Minnesota’s flu season is off to an unusual start, with a B strain of influenza causing most of the lab-confirmed cases so far rather than the A strain, which usually emerges first and does most of the damage.
B strains accounted for about 80% of the positive flu specimens obtained in clinics and hospitals and tested in the first week of December, according to data released Thursday by the Minnesota Department of Health. In the state’s prior 10 flu seasons, A strains emerged first, and B strains barely registered until February.
“Typically, an A strain will peak and then you’ll have B in the background and then you might see a second small wave of B,” said Kris Ehresmann, the Health Department’s infectious disease director. “But we haven’t seen this.”
B strains have historically spread faster among children, and the current data at least conforms to that pattern. In the first week of December, only two flu outbreaks were reported in long-term care facilities, such as nursing homes, but 13 were reported in schools. (Outbreaks are reported in schools when they are missing 5% of their students, or three elementary students from the same classroom, due to flu-like illnesses.)
And a quarter of the 176 flu-related hospitalizations so far in Minnesota have involved children, a number that would be closer to 10% in a typical season, Ehresmann said.
Seasons with more B cases of influenza tend to be milder, but infected individuals can expect the same symptoms — fever, fatigue, sore throat, and body aches.
No pediatric flu deaths have been reported so far this year. Two were reported in all of the last flu season. Health officials watch that number closely because flu-related deaths are most common in the elderly and people with chronic diseases. Deaths among children can signal a harsher season.
Vaccine remains plentiful, Ehresmann said, and specifically accounts for the B/Victoria strain that is currently spreading, along with other strains. Concerned parents can also seek out the FluMist nasal spray, she added.

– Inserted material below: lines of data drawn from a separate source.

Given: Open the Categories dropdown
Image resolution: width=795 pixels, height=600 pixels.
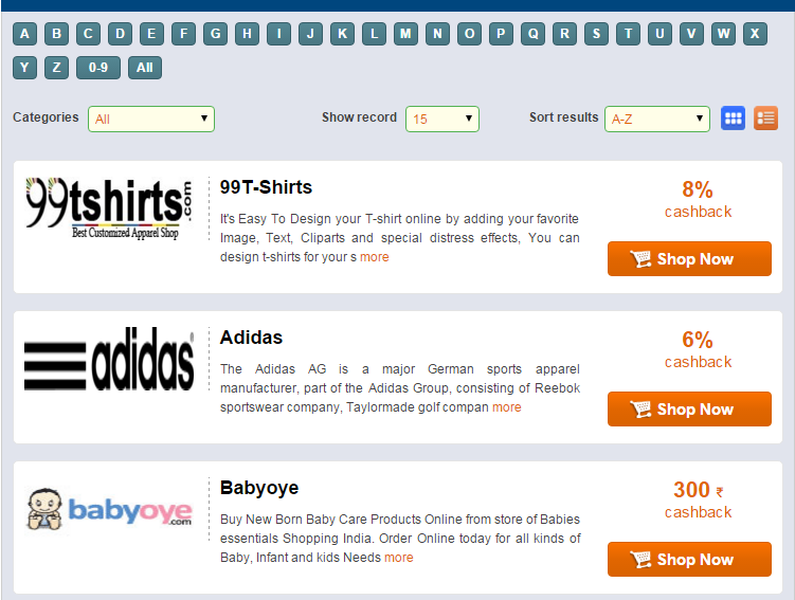Looking at the screenshot, I should pos(151,119).
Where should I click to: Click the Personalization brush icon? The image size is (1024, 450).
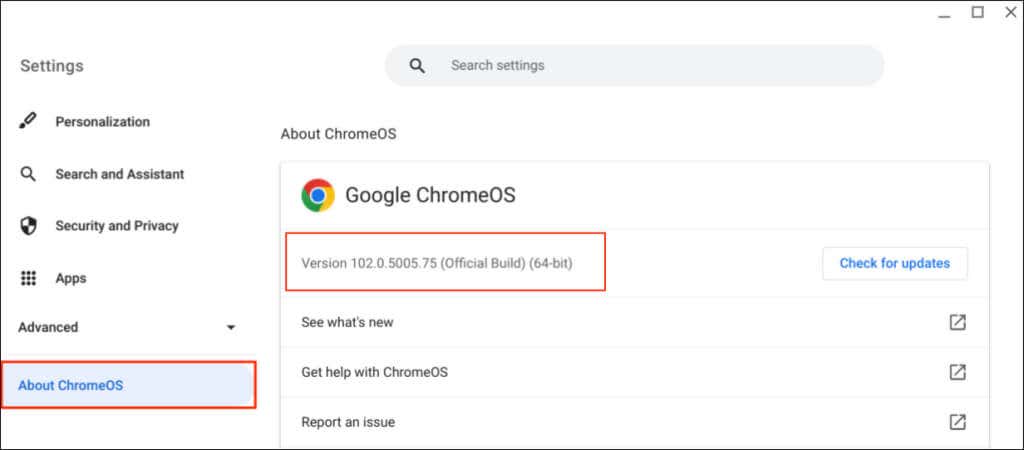click(x=28, y=121)
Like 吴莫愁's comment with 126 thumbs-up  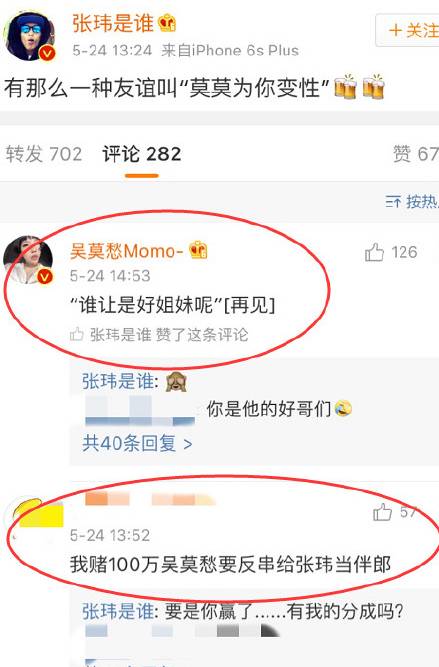[374, 252]
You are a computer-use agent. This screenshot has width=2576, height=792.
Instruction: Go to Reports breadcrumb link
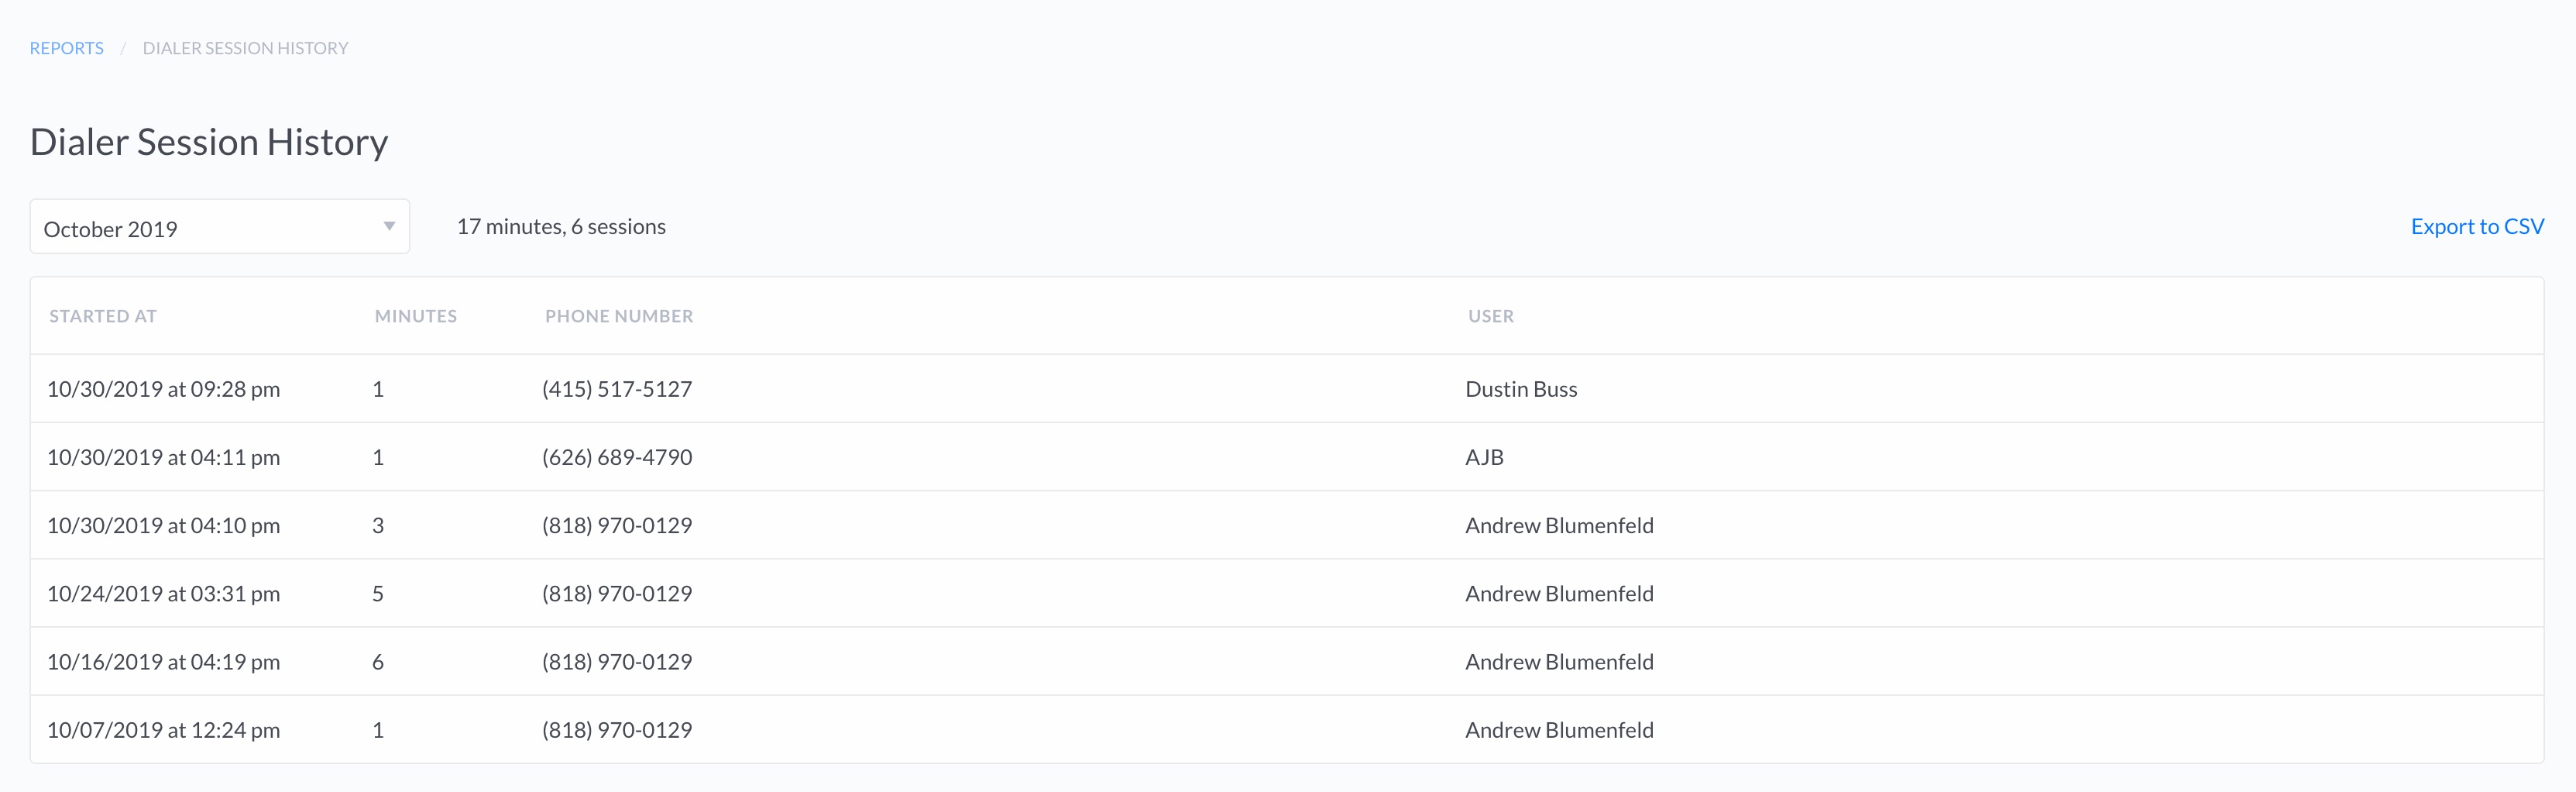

Clinics that participate in the state’s surveillance network are reporting that nearly 4% of patients are suffering flu-like illnesses — almost double the rate that clinics have reported at this time of year in the prior five flu seasons.
The lingering question is whether the A strains will emerge and spread at their normal historical levels — especially after the holiday season, when family and friends get together and swap germs — or whether the dominant B strain will mute their impact.
The novelty of this season also makes it difficult to predict whether it will be milder, Ehresmann said. “Because we don’t know how those other strains may play out as the season progresses, I’d be reluctant to make a prediction.”